== TEXT PASSAGE ==

Green is good. Blue is BAD.

Posted in Farming on Monday, July 07, 2014

Green is good.  Blue is BAD.

Green is good.  Blue is BAD.  It is June and the Palouse is wearing its multiple shades of green.  The deep green of the winter wheat, the soft green winter barley, light green and different texture of peas, and the airy, ferny, fuzzy green of the garbanzos make a mosaic that has the county roads and secondary highways swarming with photographers trying to capture it all.  A farmer’s eye, however is starting to see blue.  Blue is the color of moisture stress in wheat and other crops, and stress means lower yield.  Moisture stress in June is bad news, moisture stress in early to mid-June is really bad news.

Moisture stress first shows up in the color change. The plant leaves develop an extra heavy waxy cuticle that slows moisture loss.  If it gets bad enough, wheat leaves actually roll up to reduce their exposed surface area and further restrict water loss.  Leaves begin to brown at the tips and edges.  Next comes early heading, early maturity, and early death with shriveled, shrunken seed of poor quality.  It is a similar story with all other field crops.  Kansas has been having severe moisture stress this year, and if we don’t see substantial, widespread rain in the Palouse soon, we will be in a similar situation.

The blue tinge first shows on shallow or exposed clay subsoils that don’t have the water holding capacity of our Palouse Silt Loam soils.  I have been seeing those blue areas in my fields for a week or so now, and they continue to expand.  Those areas are always first to ripen, going from green to golden brown, but they shouldn’t be visible now.  Ideally, they shouldn’t be seen till about the fourth of July.  There have been scattered thunder showers over the last two weeks, and fields lucky enough to get dumped on by one of these cells should be in good shape, but if not, the “outlook is less than favorable.”

===
== ENTRIES SHOWN ==

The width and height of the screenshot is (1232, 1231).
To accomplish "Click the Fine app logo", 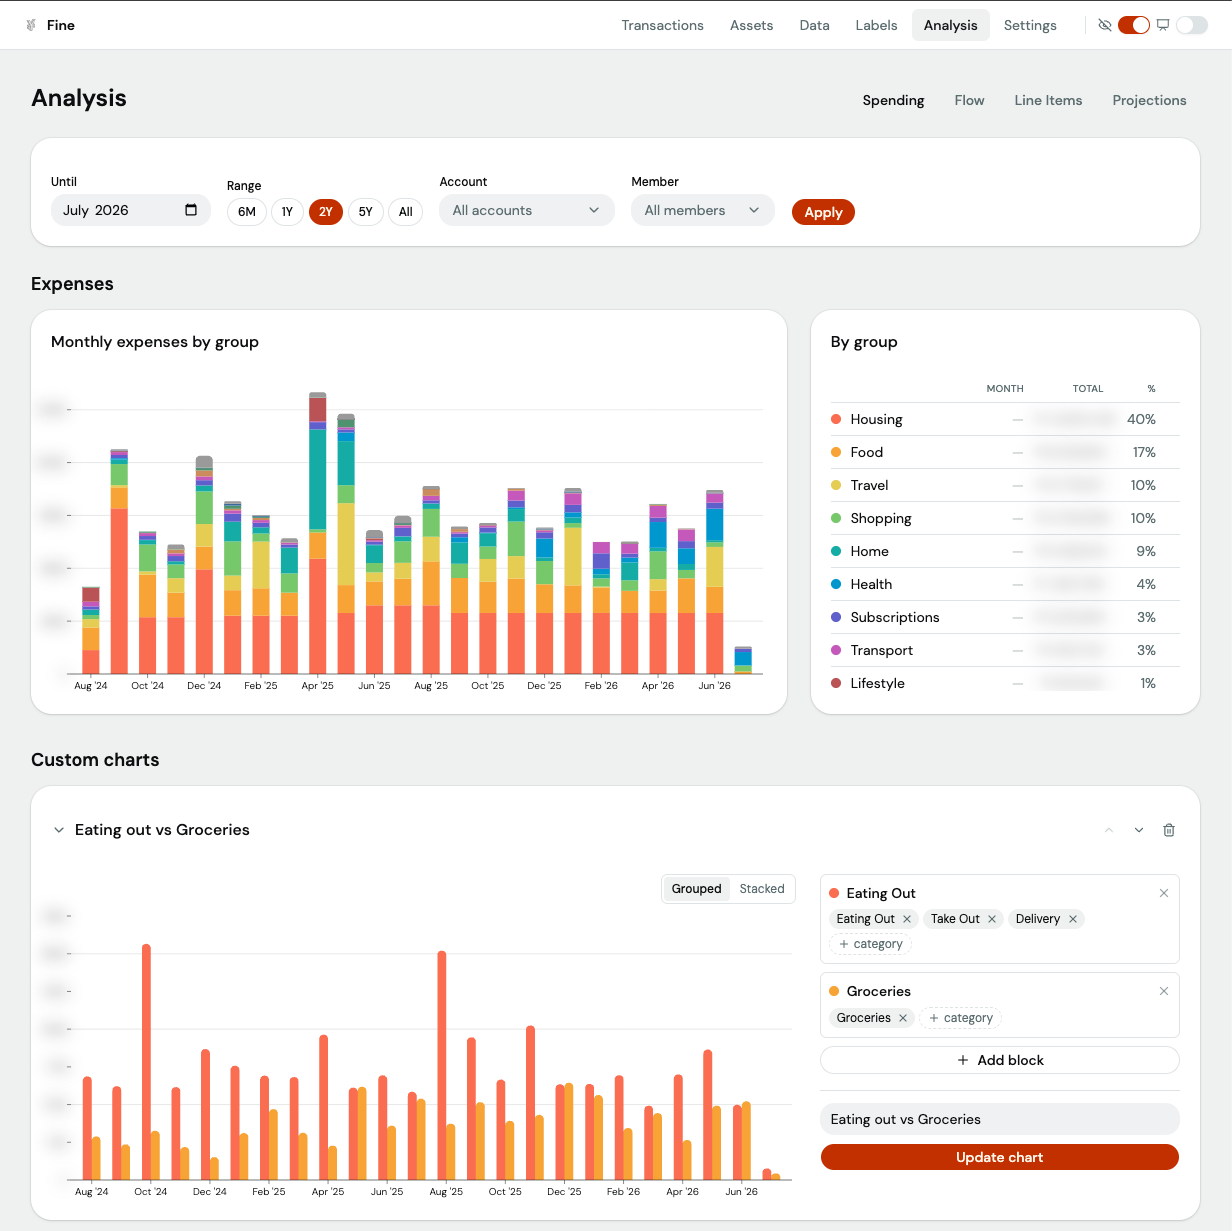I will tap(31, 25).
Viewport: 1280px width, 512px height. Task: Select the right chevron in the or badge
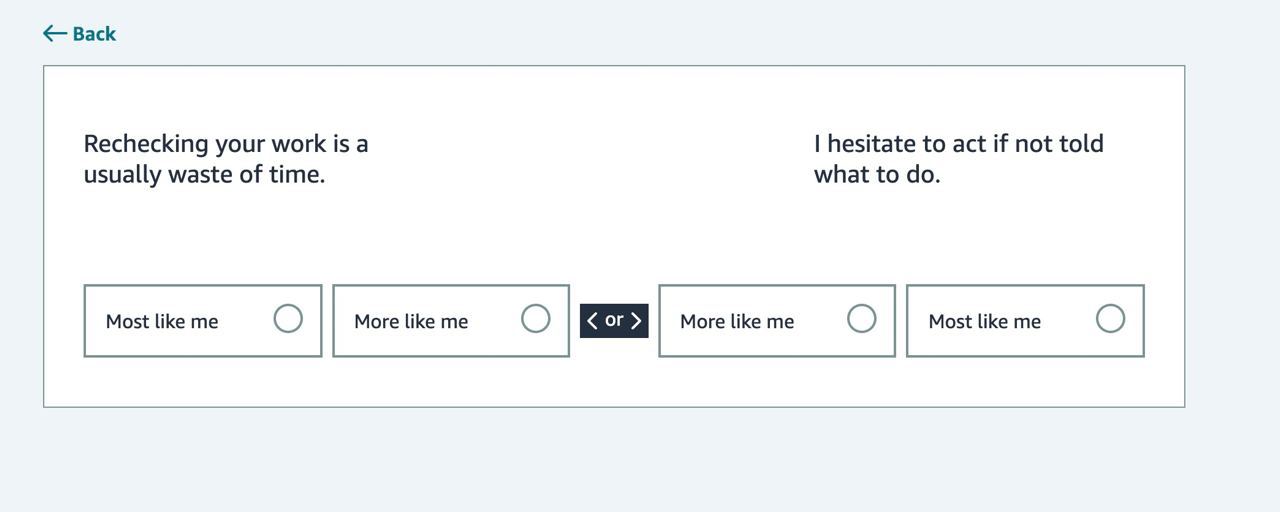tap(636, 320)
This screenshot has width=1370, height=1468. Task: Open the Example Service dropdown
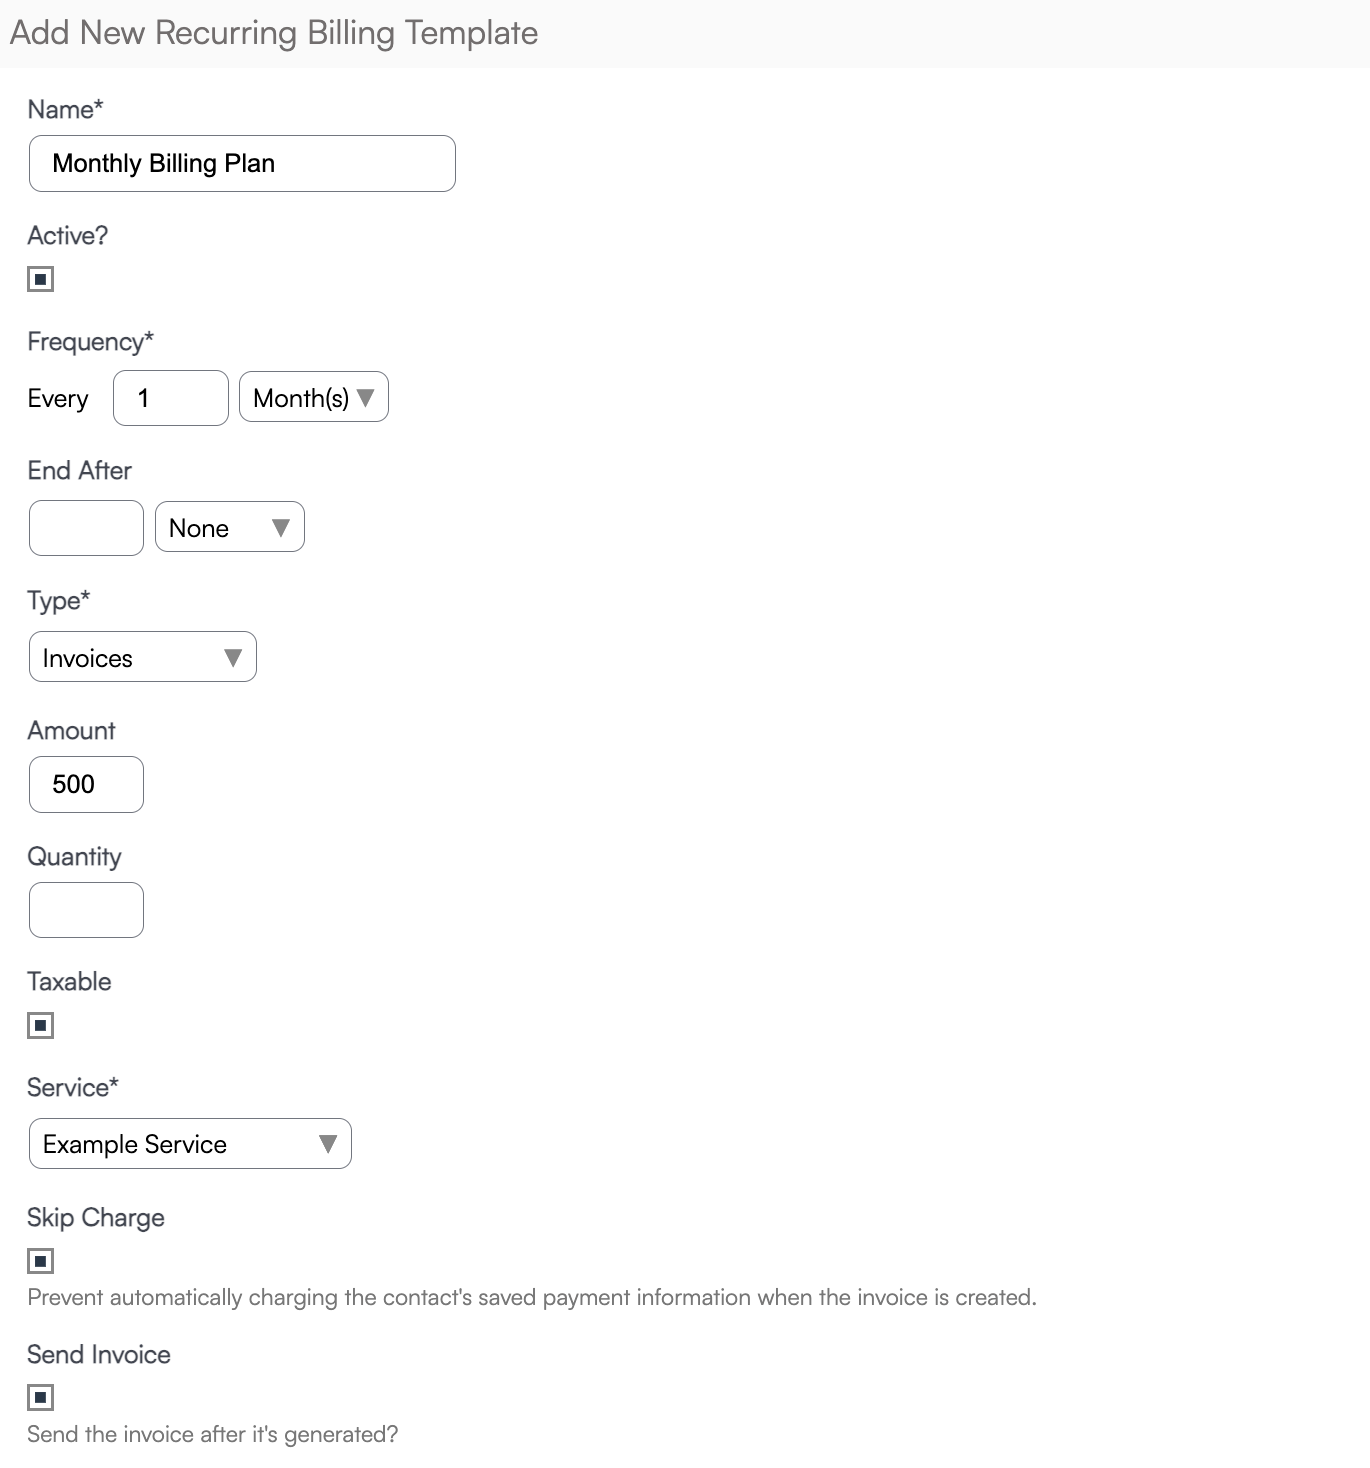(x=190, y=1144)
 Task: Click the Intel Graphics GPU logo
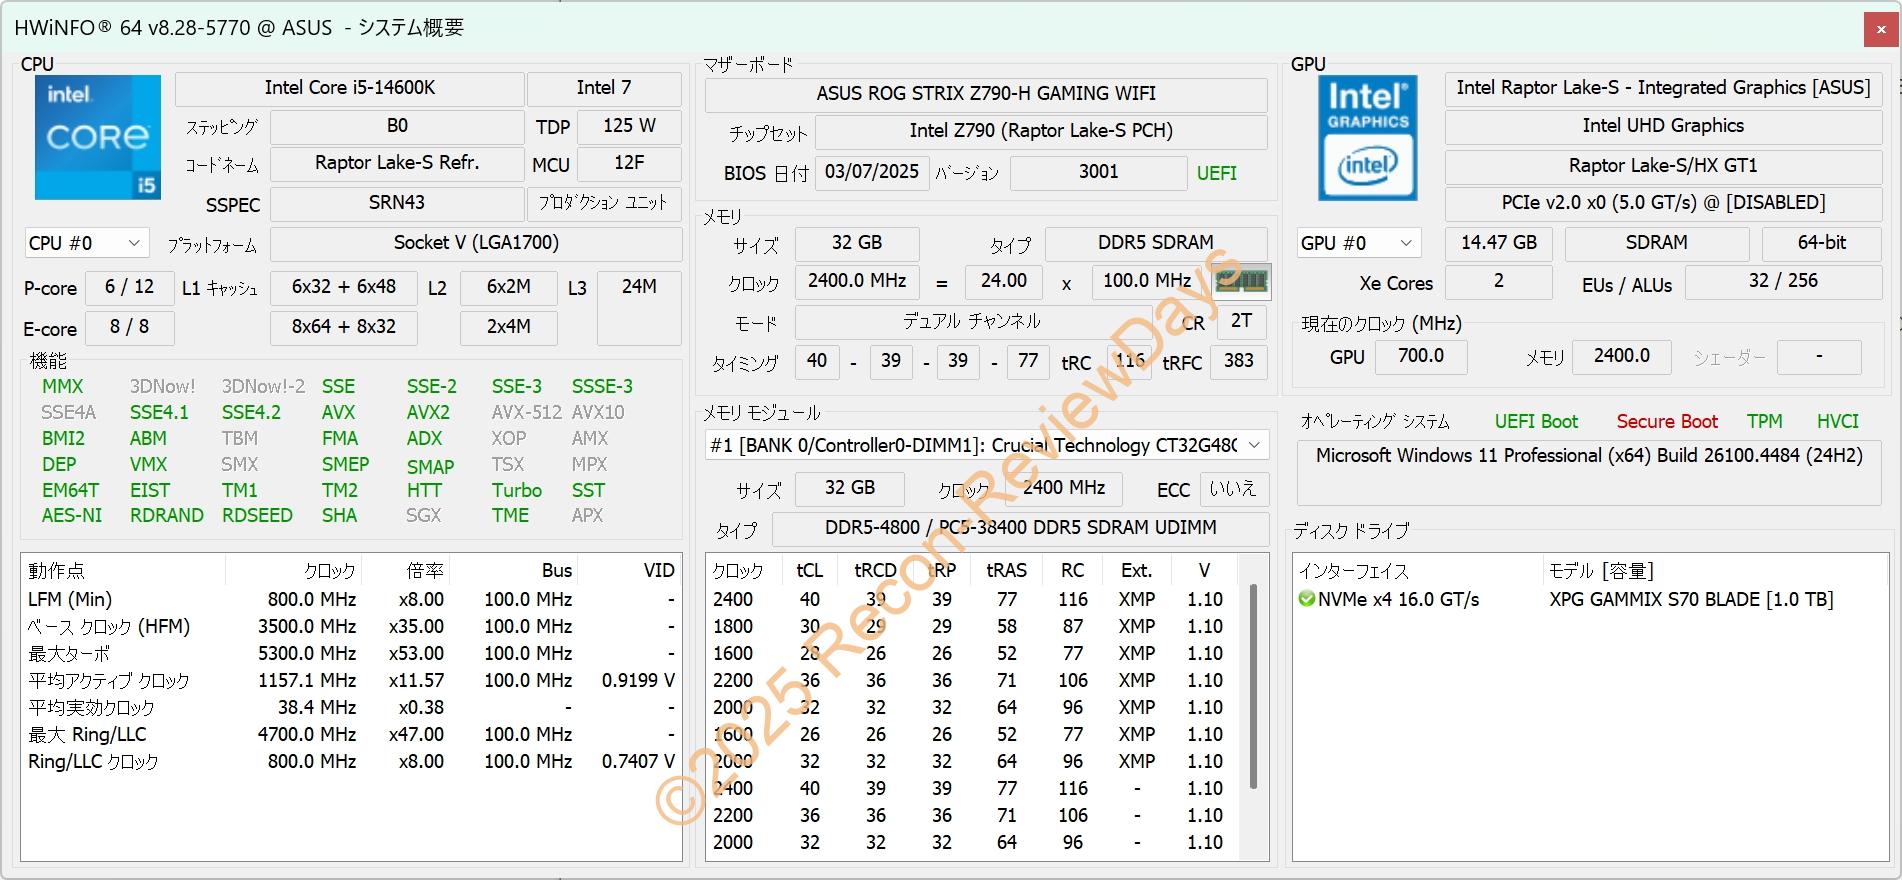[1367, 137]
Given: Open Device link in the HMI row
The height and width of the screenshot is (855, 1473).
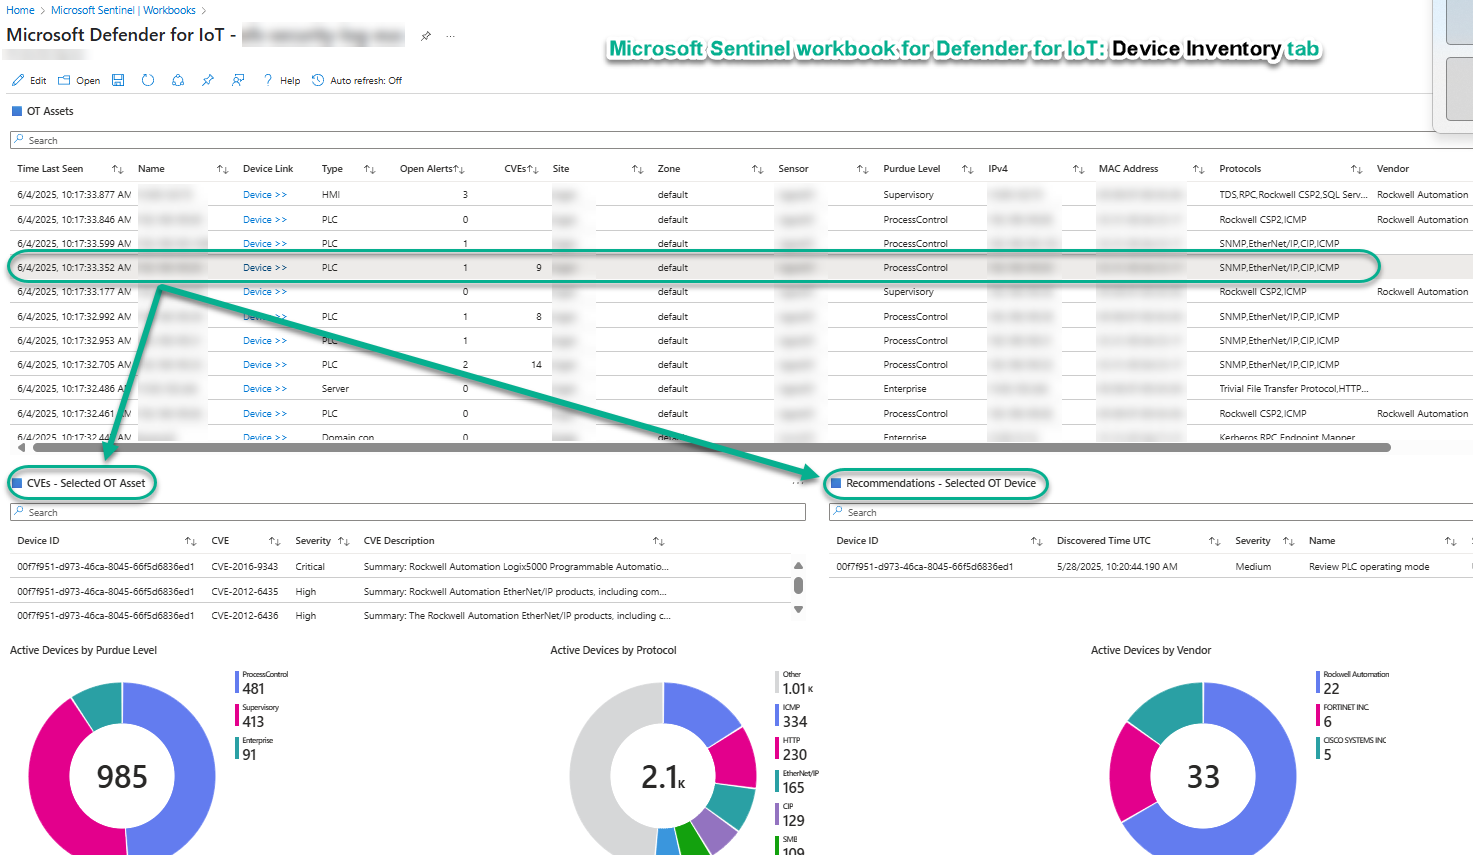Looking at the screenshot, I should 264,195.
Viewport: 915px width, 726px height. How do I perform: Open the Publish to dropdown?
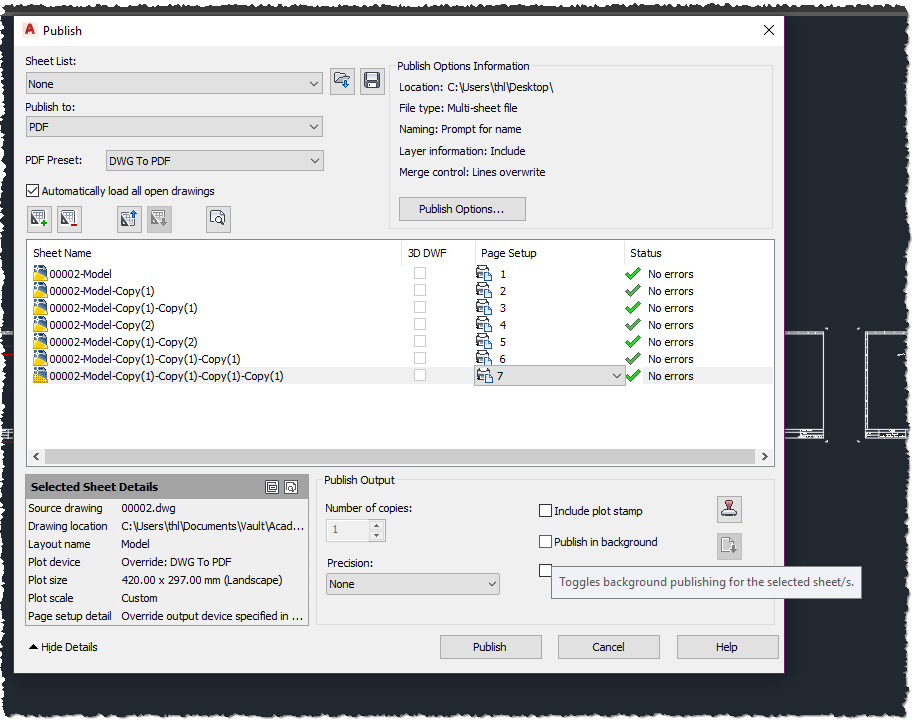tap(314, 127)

===

WHAT YOU WILL DO ->
Continue the farming post about moisture stress in Palouse crops, picking up right after its final sentence.

ANSWER BELOW ->
How bad?  It’s impossible to tell right now.  It is amazing how a few days difference in maturity between different varieties can make big differences in yields and quality with weather conditions like this.  It all depends on what physiological stage of maturity the majority of plants are in when drought stress (or drought relief in the form of a rain shower) strikes.  The plants seem to hang on and cope with mid 70’s temperatures, but a windy 85 degree day can dramatically change things in 24 hours.  It is a lot like watching the stock market, or the value of your 401K fall – you can see the dollars going away, and there is nothing you can do.  Unlike a financial investment, though, I can’t sell and stop the loss.  I have to wait for the eventual harvest to find out just how much I have lost.

And, maybe we will get a half inch of rain before it is too late, and everything will be great.  We will know in August when harvest gets underway.  In the mean time, the agenda is spot spray the perennial weeds, keep an eye on the legumes for insect damage, and get the combines and trucks ready because harvest will be here soon.